= Beginning of Section =
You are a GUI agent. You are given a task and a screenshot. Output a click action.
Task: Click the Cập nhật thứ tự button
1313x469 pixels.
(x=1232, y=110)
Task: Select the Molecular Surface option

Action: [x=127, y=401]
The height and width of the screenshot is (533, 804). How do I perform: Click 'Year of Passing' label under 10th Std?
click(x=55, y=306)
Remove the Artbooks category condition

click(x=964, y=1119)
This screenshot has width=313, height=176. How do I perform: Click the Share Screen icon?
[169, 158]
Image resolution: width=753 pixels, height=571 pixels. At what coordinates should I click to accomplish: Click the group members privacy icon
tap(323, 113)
= End of Section =
#### [What the task asks]
With nothing added or dropped, retype the listing above.

#### [Exercise output]
You are a GUI agent. You are given a task and a screenshot. Output a click action.
Task: Click the Cập nhật thứ tự button
1313x469 pixels.
(x=1232, y=110)
Task: Select the Molecular Surface option

Action: [x=127, y=401]
The height and width of the screenshot is (533, 804). How do I perform: Click 'Year of Passing' label under 10th Std?
click(x=55, y=306)
Remove the Artbooks category condition

click(x=964, y=1119)
This screenshot has width=313, height=176. How do I perform: Click the Share Screen icon?
[169, 158]
Image resolution: width=753 pixels, height=571 pixels. At what coordinates should I click to accomplish: Click the group members privacy icon
tap(323, 113)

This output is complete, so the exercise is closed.